Head Coach Trevor Kronemann acknowledged that his doubles team is not competing at the level it should be. The team must “be a little more territorial, and take it more personal” when playing, especially in its home court.
He attributes the team’s ineffectiveness to a lack of energy and aggressiveness. The doubles team has only won 4 of 18 games this season.
Though it lost 4-2 to Hawaii, the UCI men’s tennis singles performed well in the afternoon. Its two match wins were definitive statements that it was no pushover.
In the No. 4 singles match, UCI freshman Khunpol Issara, who is from Thailand, swept Faulk of Hawaii 6-0, 6-0. Faulk was unable to keep up with Issara’s tenacious pace, as his serves were too powerful for him to handle.
The No. 5 singles match was a bit more interesting as junior Zac Tsai of UCI dismantled Jeff Fitch of Hawaii 6-1, 6-1. Fitch was unable to find an answer to Tsai’s smooth forehand returns to his right and left corners, forcing Fitch to stay on defense the entire set, even on serve.
“I was getting a lot of return percentages, which helped me out a lot because it set up the point,” Tsai said. “Getting that first return back was very important so that I could get him moving side to side.”
In the second set, Fitch served to the right side of Tsai’s T, which is where the center line and service line intersect to form a T. With quick reflexes, Tsai returned a solid forehand deep to Fitch’s backhand corner.
Fitch countered with a feeble backhand, landing the ball near the middle of the court. Tsai displayed his power mixed with accuracy as he took two steps to the center of the court, found a firm poised position, and unloaded everything he had onto the ball sending it cross-court. Fitch had no answer.
Even with two match victories, it was not enough for the team. In the No. 1 singles match, Sundling fell 6-3, 6-1 to Lajola of Hawaii. In the No. 2 singles match, Heinemann moved past UCI’s Lamm 6-2, 6-2. Weber of Hawaii defeated Dobson 6-7, 6-3, 6-2 in the No. 3 singles match. Lastly, Stege of UCI was unable to hold off Hawaii’s Mendoza as he lost 7-5, 7-6.
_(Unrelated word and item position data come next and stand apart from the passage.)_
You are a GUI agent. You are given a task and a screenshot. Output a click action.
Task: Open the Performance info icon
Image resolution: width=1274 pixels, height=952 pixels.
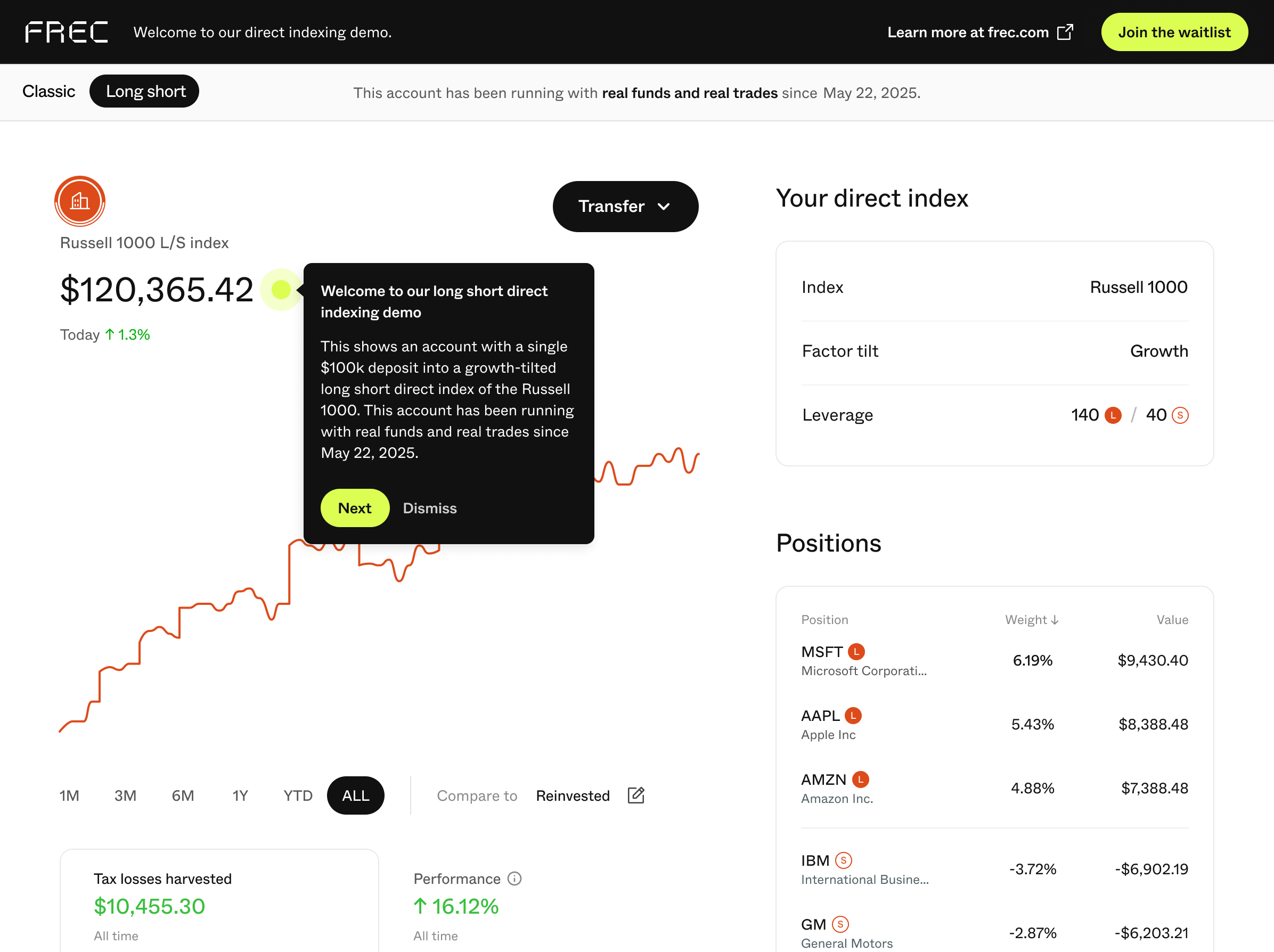click(x=514, y=879)
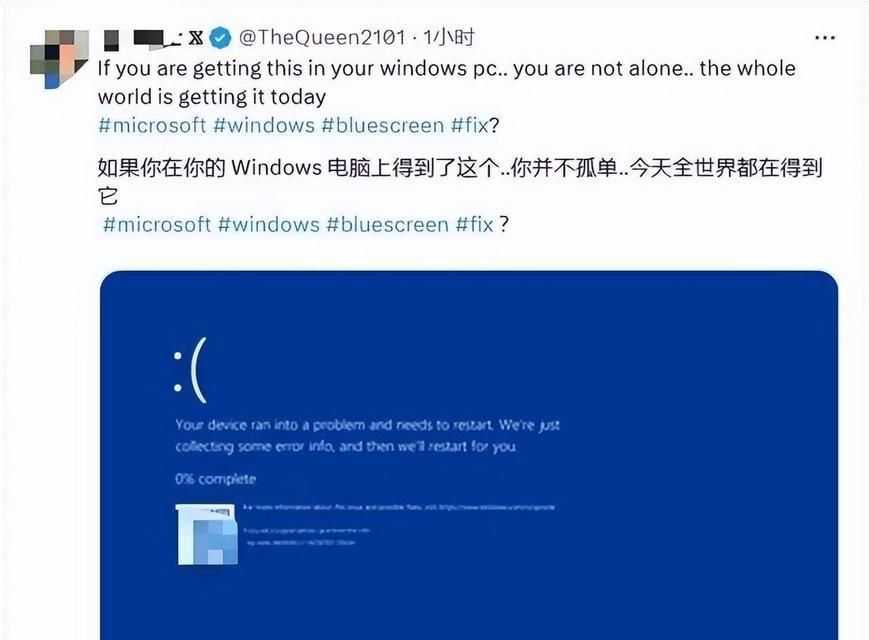Open #windows hashtag in English tweet text
The width and height of the screenshot is (869, 640).
(264, 125)
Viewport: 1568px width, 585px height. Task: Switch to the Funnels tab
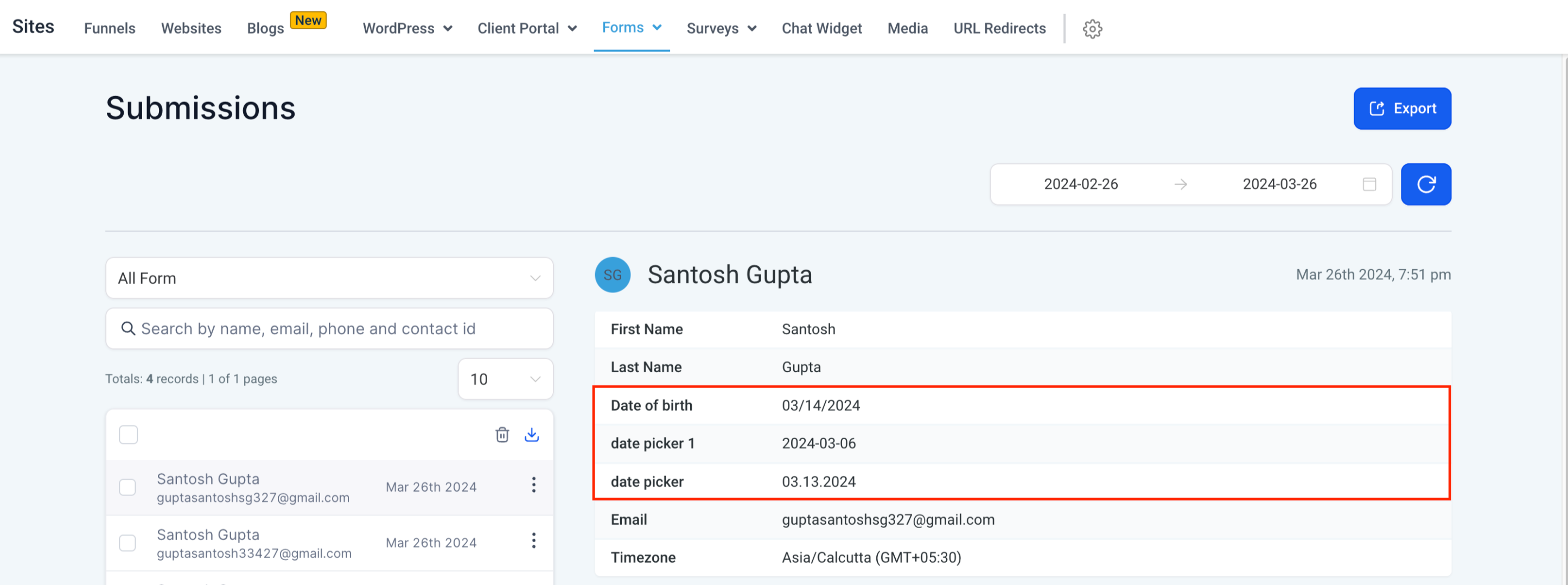(x=110, y=29)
The UCI men’s tennis team has six more opponents left on its schedule before the Big West Conference tournament.
Though its record does not show it, the men’s tennis team showed that it is capable of competing at a high level when it dethroned the highly-touted No. 25 Boise State and gave No. 33 Clemson a run for its rankings, only losing 4-3 in the end.
“The prospect for us is to take it one match at a time and build toward the conference tournament and find a way to win everyday,” said Kronemann.